The computer lab is a representative example of how ORT’s projects have evolved over the past 50 years. ORT was founded in Russia in 1880, to give local Jews vocational skills. But ORT has since expanded beyond Jewish boundaries and become a multiheaded behemoth of an international educational institution, reaching some 300,000 students a year.

ORT’s nonsectarian work began in 1960, at the request of the U.S. State Department. For decades before, ORT had provided vocational training to Jews around the world, and the State Department wanted to enlist that expertise on behalf of the newly independent nations in Africa. The proposal was endorsed by ORT’s board that year, and soon enough ORT was helping train farmers in Chad and seven other sub-Saharan countries.

ORT has no template for its projects, but rather adapts to local conditions. In some countries, ORT trains the trainers, while in others ORT employees run the schools. One such project was in Albania, after the end of communism: In vocational schools set up at local high schools ORT trained some 26,000 students over the course of the 1990s. The most popular program was cosmetology. At the end of the course every student received a tool kit and an ORT sticker. Soon enough, those stickers became the symbol of quality in beauty parlors across Tirana, the Albanian capital.

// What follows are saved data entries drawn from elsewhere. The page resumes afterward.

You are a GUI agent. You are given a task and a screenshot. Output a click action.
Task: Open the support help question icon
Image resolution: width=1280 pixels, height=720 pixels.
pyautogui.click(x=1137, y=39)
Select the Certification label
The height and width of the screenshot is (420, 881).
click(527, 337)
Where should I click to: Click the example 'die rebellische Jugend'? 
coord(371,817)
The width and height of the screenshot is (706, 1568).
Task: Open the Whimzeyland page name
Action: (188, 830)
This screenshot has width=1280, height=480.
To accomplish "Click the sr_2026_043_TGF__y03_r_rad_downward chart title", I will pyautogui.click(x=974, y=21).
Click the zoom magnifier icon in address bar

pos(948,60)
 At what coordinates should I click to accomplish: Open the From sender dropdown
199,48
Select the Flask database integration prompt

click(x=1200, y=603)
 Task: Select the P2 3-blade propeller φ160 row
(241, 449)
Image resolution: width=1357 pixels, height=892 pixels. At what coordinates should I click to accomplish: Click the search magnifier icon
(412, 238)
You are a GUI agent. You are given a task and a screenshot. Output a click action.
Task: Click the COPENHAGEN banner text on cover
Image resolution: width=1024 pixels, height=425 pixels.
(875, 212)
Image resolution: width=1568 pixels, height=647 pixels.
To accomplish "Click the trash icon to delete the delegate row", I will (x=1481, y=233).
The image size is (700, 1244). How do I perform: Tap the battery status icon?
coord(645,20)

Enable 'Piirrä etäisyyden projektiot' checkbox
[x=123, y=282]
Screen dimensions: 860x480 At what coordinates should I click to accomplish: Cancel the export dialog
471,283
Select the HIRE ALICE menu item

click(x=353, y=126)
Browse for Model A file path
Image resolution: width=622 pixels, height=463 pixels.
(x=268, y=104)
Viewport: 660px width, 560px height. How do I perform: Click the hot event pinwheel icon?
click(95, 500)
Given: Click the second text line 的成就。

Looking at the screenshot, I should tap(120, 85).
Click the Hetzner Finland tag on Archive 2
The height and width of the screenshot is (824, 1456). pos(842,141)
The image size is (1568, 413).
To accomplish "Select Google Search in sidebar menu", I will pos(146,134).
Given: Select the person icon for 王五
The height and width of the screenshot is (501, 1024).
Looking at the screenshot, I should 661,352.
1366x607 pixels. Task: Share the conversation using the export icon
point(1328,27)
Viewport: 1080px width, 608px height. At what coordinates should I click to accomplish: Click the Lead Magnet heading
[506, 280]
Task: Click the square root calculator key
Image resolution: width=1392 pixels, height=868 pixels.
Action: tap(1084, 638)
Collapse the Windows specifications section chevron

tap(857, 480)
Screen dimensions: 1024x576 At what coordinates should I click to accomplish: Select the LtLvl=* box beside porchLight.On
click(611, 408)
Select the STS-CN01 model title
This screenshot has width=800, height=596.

In general, these international programs are funded by international development agencies like the World Bank and the European Union. The fundraising done by ORT, on the other hand, goes mostly to the group’s specifically Jewish projects. ORT’s Jewish day schools in Argentina have some 7,300 students. In Israel, ORT’s 159 schools educate 100,000 students each year.

But the ORT-funded programs also take in non-Jewish students. Nowhere is this truer than at ORT’s American campuses. ORT’s operations in America began during World War II, to provide needlework training to Jews fleeing Europe. In the 1970s, the school became a full-time junior college, known as Bramson ORT, as émigrés from the Soviet Union came pouring in.

Today, ORT has junior colleges in Los Angeles, Chicago and New York, where students from some 40 nationalities study. ORT’s ads are familiar to New York subway riders, but they also appear in Chinese and Bulgarian newspapers.

“Being under Jewish auspices, we decided it’s a good Jewish deed to provide services to whoever needs our help,” said Ephraim Buhks, the director of ORT Operations USA and Bramson ORT.